[Start of section]

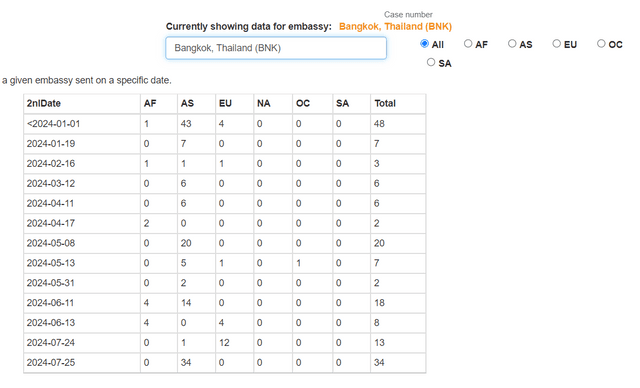640x388 pixels.
Task: Pick the OC region radio button
Action: click(x=601, y=43)
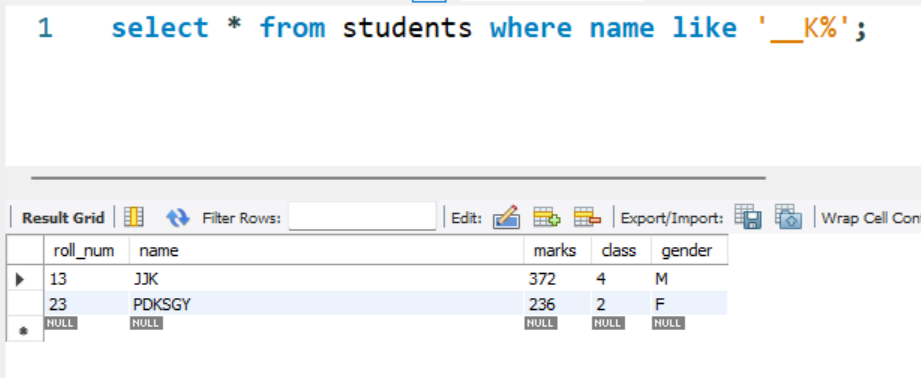Image resolution: width=921 pixels, height=378 pixels.
Task: Click the edit current row pencil icon
Action: click(506, 217)
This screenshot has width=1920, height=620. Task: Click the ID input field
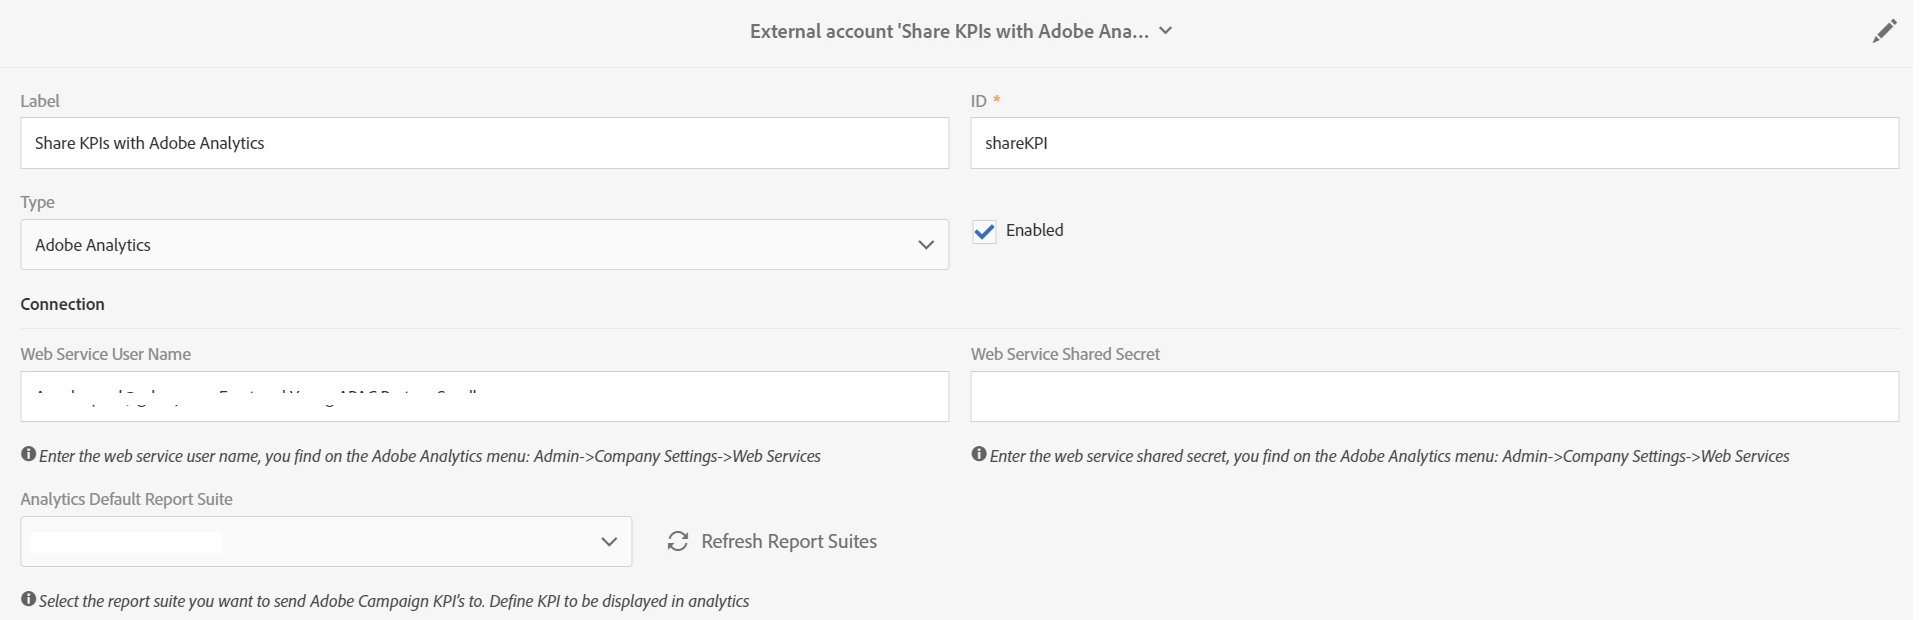click(x=1434, y=143)
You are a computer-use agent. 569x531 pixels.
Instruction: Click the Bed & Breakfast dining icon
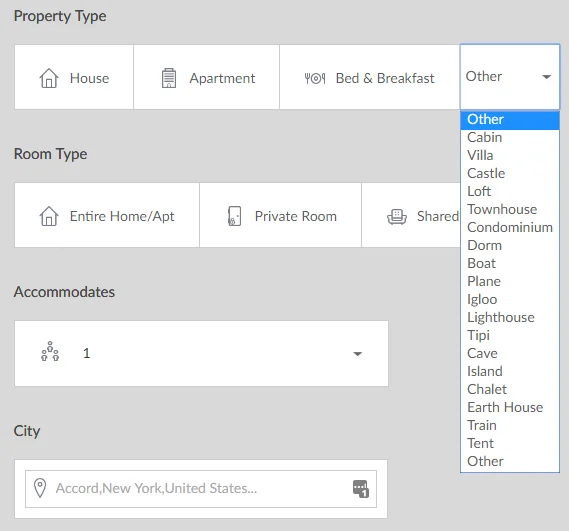click(x=315, y=78)
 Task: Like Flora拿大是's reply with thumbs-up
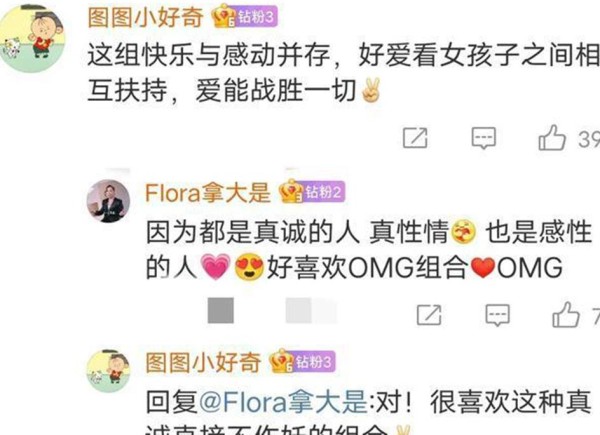566,314
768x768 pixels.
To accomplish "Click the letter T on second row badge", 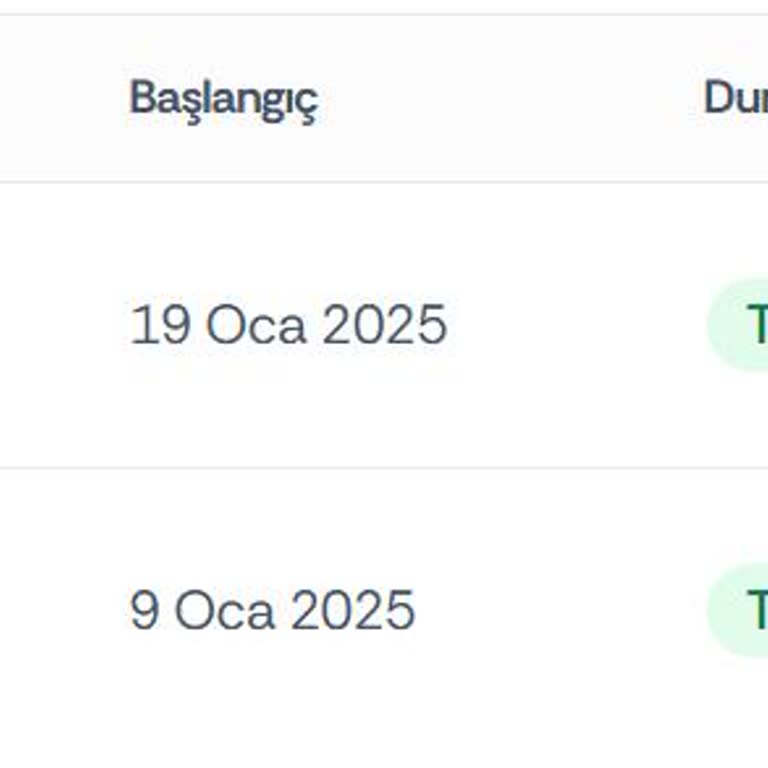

[End of section]

WHAT YOU SHOULD DO
Only exact copies are wanted here. Write out the lines from the one containing "Instruction: Click the" through the end of the material and no others, omitting all pictures.

ANSWER
Instruction: Click the Bed & Breakfast dining icon
click(x=315, y=78)
 Task: Like Flora拿大是's reply with thumbs-up
566,314
768x768 pixels.
To accomplish "Click the letter T on second row badge", 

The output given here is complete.